AWS Compute Blog

Seamlessly Scale Predictions with AWS Lambda and MXNet


Sunil Mallya, Solutions Architect

Building AI solutions at scale can be challenging, in this blog we’ll look at how to leverage AWS Lambda and MXNet to build a scalable prediction pipeline.

Companies that leverage machine and deep learning invest in much more than just training models. They have sophisticated pipelines that include the following stages:

  • Data storage
  • Pre-processing
  • Feature extraction
  • Model generation
  • Model Analysis
  • Feature engineering
  • Evaluation and feedback

mxnet_1.png

Each stage of the pipeline requires:

  • Elasticity to adapt to changing workload demands
  • Scalability to adapt well to the overall size of the workload
  • Cost effectiveness to optimize total cost of ownership (TCO)

Amazon S3 meets all of the requirements for data and model storage. But the unpredictability of user demand and location can make scaling up for batch predictions (or the results of the model analysis) challenging, and can affect the overall user experience. In this post, we show how to use MXNet and AWS Lambda to deploy models at scale for predictions.

What is MXNet?

MXNet is a full-featured, flexibly programmable, and highly scalable deep learning framework that supports state-of-the-art deep models, including convolutional neural networks (CNNs) and long short-term memory networks (LSTMs). It is the result of collaboration between researchers at several top universities, including the founding institutions of the University of Washington and Carnegie Mellon University.

As discussed in Werner Vogel’s MXNet – Deep Learning Framework of Choice at AWS post, not only is MXNet scalable for multi-instance training, it also scales down to a variety of devices and small memory footprints, even when serving predictions on very large models.
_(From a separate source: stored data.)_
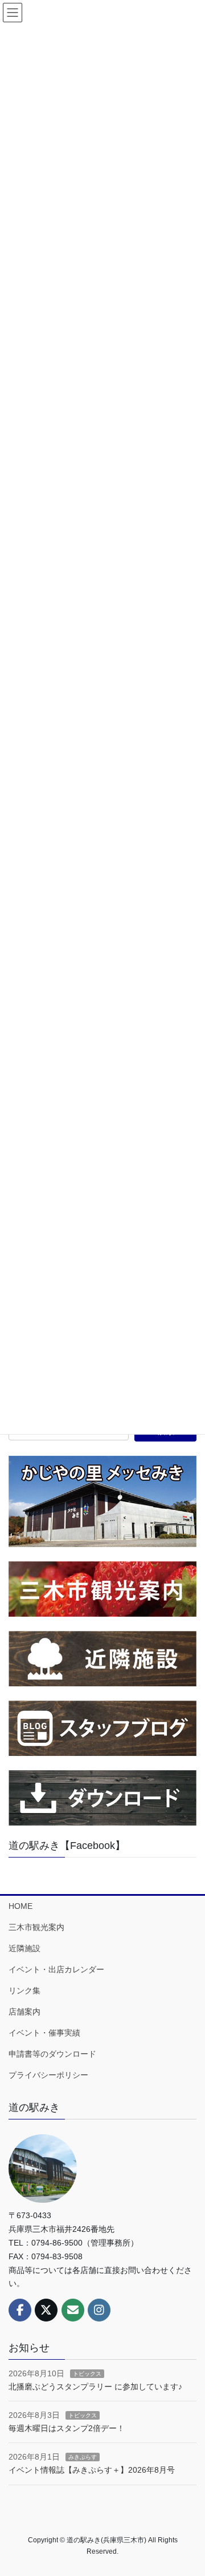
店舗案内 (24, 2011)
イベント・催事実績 (44, 2032)
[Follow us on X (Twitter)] (46, 2310)
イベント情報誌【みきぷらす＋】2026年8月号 (92, 2469)
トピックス (87, 2374)
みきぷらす (82, 2457)
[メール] (73, 2310)
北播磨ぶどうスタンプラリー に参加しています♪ (95, 2386)
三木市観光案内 (36, 1927)
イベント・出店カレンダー (56, 1969)
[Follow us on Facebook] (20, 2310)
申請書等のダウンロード (52, 2053)
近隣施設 (24, 1948)
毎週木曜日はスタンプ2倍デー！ (67, 2428)
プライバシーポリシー (48, 2075)
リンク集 (24, 1990)
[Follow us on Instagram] (99, 2310)
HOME (20, 1906)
MXNet is available through open source under the Apache Version 2 license.

Challenges with the prediction pipeline

As previously mentioned, ML model training and validation is just a small part of the story. After the model is built, the real work begins. To service millions of customers seamlessly, every application must scale. However scaling the prediction portion of the pipeline can be challenging and expensive, especially when end users are geographically dispersed.

Delivering model updates, deploying globally, and maintaining high availability can be difficult. Lambda is a very good deployment option for the prediction pipeline, an excellent solution for serverless web applications, real-time batch processing, and map reduce tasks.

How can you leverage Lambda?

“Code, test, deploy, and let the service do the heavy lifting” is the Lambda customer motto. Regardless of your traffic patterns—high concurrency or bursty workloads—Lambda scales to service your needs.

We compiled and built the MXNet libraries to demonstrate how Lambda scales the prediction pipeline to provide this ease and flexibility for machine learning or deep learning model prediction. We built a sample application that predicts image labels using an 18-layer deep residual network. The model architecture is based on the winning model in the ImageNet competition called ResidualNet. The application produces state-of-the-art results for problems like image classification.

Putting it all together

Lambda has a deployment package limit of 50 MB. This limit means that you might not always be able to package your models along with the code. To accommodate this limitation, you can use S3 to store the model, and download the model when you service the request.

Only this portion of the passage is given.